Il lunedì sera, una volta tornata a casa dopo l’ultimo atto, densissimo come sempre e in più forte anche della conferenza stampa finale con dichiarazioni istituzionali e quant’altro, sentivo la festa di cinque giorni depositarsi lentamente nei tessuti della memoria, sulla metaforica pelle del lettore. Per me il Salone è sì un’esperienza di lavoro che, come altre nel corso dell’anno, mi mette alla prova, mi stimola e mi diverte: sono così tutti i festival, la maratona dell’Ariston, le grandi kermesse che con il succedersi imperterrito dei loro impegni non permettono mai di staccare la spina e accendono la voglia di lavorare, e di fare tutto al meglio anche se si hanno poco tempo e mezzi on the road. Ma il Salone ha di più: il Salone è anche la casa della me lettrice, spazio di gioia dove perdersi respirando profumo di carta, sentendosi abbracciata dalle tonnellate di parole e frasi stampate che ogni libro racchiude e custodisce. Sta a me scovarle, farmi sorprendere, solleticare e incuriosire.

Dunque, cinque giorni in questo palleggio straordinario: tra l’appeal mediatico degli eventi e le passioni, tra la necessità di fare foto ai personaggioni e la voglia di correre ad ascoltare incontri con intellettuali di spicco, tra la capacità di tenere la barra a dritta e scivolare lungo i padiglioni per attenersi strettamente alla tabella di marcia e la scivolata laterale per seguire un amico, una passione, un puro piacere libero. Spesso le due cose hanno coinciso, altrettanto spesso – ed è stato questo uno dei risvolti positivi di questa edizione – alle due facce della mia personale medaglia del Salone se ne è aggiunta una terza, e cioè il fatto che a quegli incontri, che seguivo per me e per il giornale, ci fossi con persone che seguivano insieme a me. Sta in questo dettaglio niente affatto banale il senso della comunità dei lettori e di chi “ha a che fare con l’editoria” della quale mi sono sentita una piccola parte.

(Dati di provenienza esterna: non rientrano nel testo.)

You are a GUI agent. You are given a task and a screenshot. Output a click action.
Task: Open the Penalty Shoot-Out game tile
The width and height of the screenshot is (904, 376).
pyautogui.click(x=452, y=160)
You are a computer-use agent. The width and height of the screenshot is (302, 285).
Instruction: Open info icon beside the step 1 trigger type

Il Salone 2018 è stato infatti, più di qualsiasi altro, la casa dove sentirsi un piccolo granello di sabbia tra gli altri simili nel mondo dell’editoria. La macchina pre-organizzativa ha funzionato alla grande, complice il mio manuale semiserio compilato da tanti amici che, nel giro di poche ore, ho avuto la fortuna inaspettata di incontrare casualmente al Lingotto. Ho iniziato subito, la prima mattina, già alla coda per l’accredito, tra sorrisi, abbracci e promesse di caffè insieme che sono poi diventate un piccolo rituale portato avanti per cinque mattine. Sentirsi simile tra i tuoi simili rinfranca e aiuta ad affrontare le maratone di resistenza del Salone. Vedere quindi che non solo io ma altri avevano la lista dettagliata degli eventi da seguire, vedermi e vedere gli altri destreggiarsi con la mappa dei padiglioni alla stregua della mappa di casa propria, e ancora percepire la gioia e la curiosità degli altri per eventi legati ad autori e libri, mi ha messa di buon umore nonostante abbia girato più giorni con il lavoro letteralmente sulle spalle, pronta a rispondere e parare colpi e improvvisate.

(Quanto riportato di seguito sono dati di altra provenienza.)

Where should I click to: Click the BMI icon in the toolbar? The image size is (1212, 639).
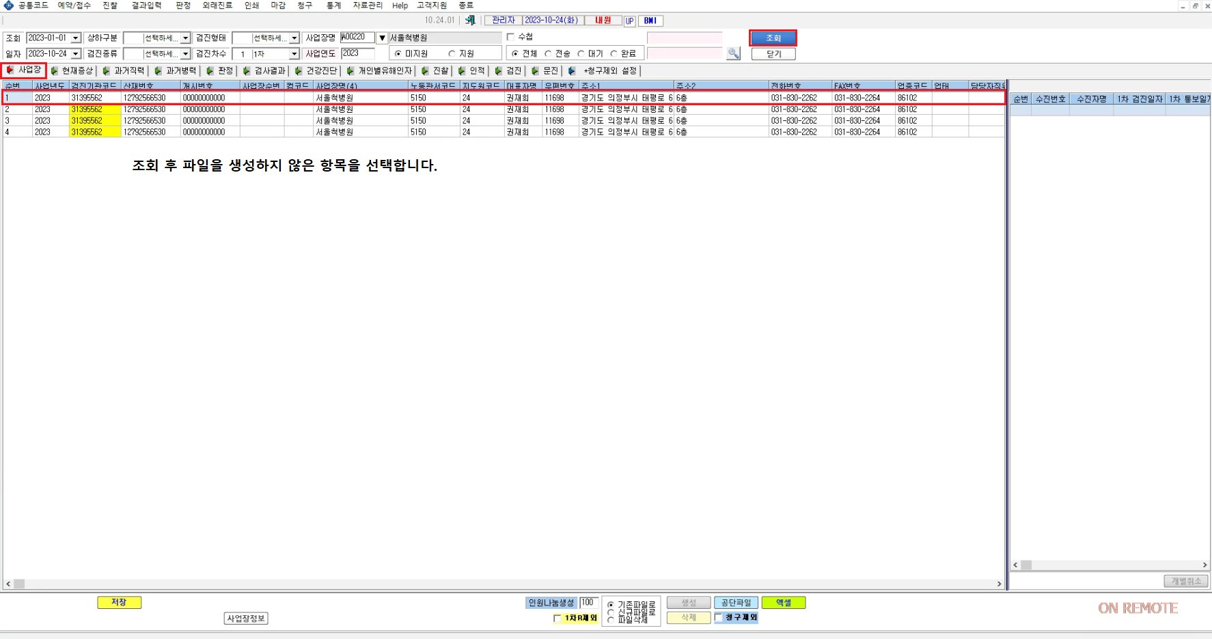point(650,21)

Altrettanto felice è stato il carosello interminabile di incontri che, senza alcun tipo, ma davvero alcun tipo di programmazione, si sono avvicendati lungo le mie cinque giornate al Salone. Non esagero se dico che dentro al Lingotto nei giorni del Salone del libro 2018 ho incontrato il mondo. Perché così è stato davvero: amici torinesi, e colleghi che ho

risalutato dopo mesi senza vederci – tutti negli stessi posti, tutti impegnati sulle stesse pieghe del lavoro giornalistico -, autori intervistati, personaggi conosciuti grazie al giornale. E poi gente legata al mondo dei libri, legami coltivati negli ultimi anni e mesi, amici dei tempi dell’università, persi per le vie delle vite che dopo gli studi diventano adulte e si inerpicano per tragitti tutti personali, e ancora gente conosciuta solo online con cui darsi appuntamento cercando di riconoscersi, e passare delle ore dialogando, scoprendosi, condividendo la lunghezza di un nome importante. Scrittori che ti riconoscono e ti salutano, editori che riconosci e ai quali chiedi una foto: Fabio Genovesi mi ha salutata in mezzo ai padiglioni, io ho fermato il signor Sellerio insieme a Marco Malvaldi chiedendo loro un sorriso per uno scatto. Ma non è mica finita, perché il Salone è anche il luogo dove rivedi persone che hai conosciuto lì l’anno scorso, ed è il caso della libraia Daniela, della libreria Dovilio di Caltagirone, che è una città siciliana dove non sono mai stata ma non importa, so che la sentirò vicina quando mai ci andrò, perché dei sorrisi, delle parole gentili e della stima di Daniela è stato traboccante il nostro incontro con selfie allo stand Exorma.

E poi c’è stato Marino Magliani, come sempre incontrato per caso negli ampi spazi della fiera torinese, il suo inconfondibile cappello, il profilo malinconico di un Biamonti del 2018 che si aggira e osserva, e forse pensa alla Liguria. Quante persone “di casa” ho incontrato al Salone? Tantissime. La mia amica biologa che mi chiama e con la quale vado a seguire l’incontro di presentazione de Le assaggiatrici, romanzo di Rosella Postorino che ha dialogato in modo speciale con Michela Murgia, il mio migliore amico libraio salito apposta dalla Liguria per immergersi nell’atmosfera del Salone, visi incrociati senza sapere di riconoscersi, la mia amica di infanzia del mare che vive a Piacenza ma fa la giramondo e con l’entusiasmo di decenni fa mi ha trovata e salutata.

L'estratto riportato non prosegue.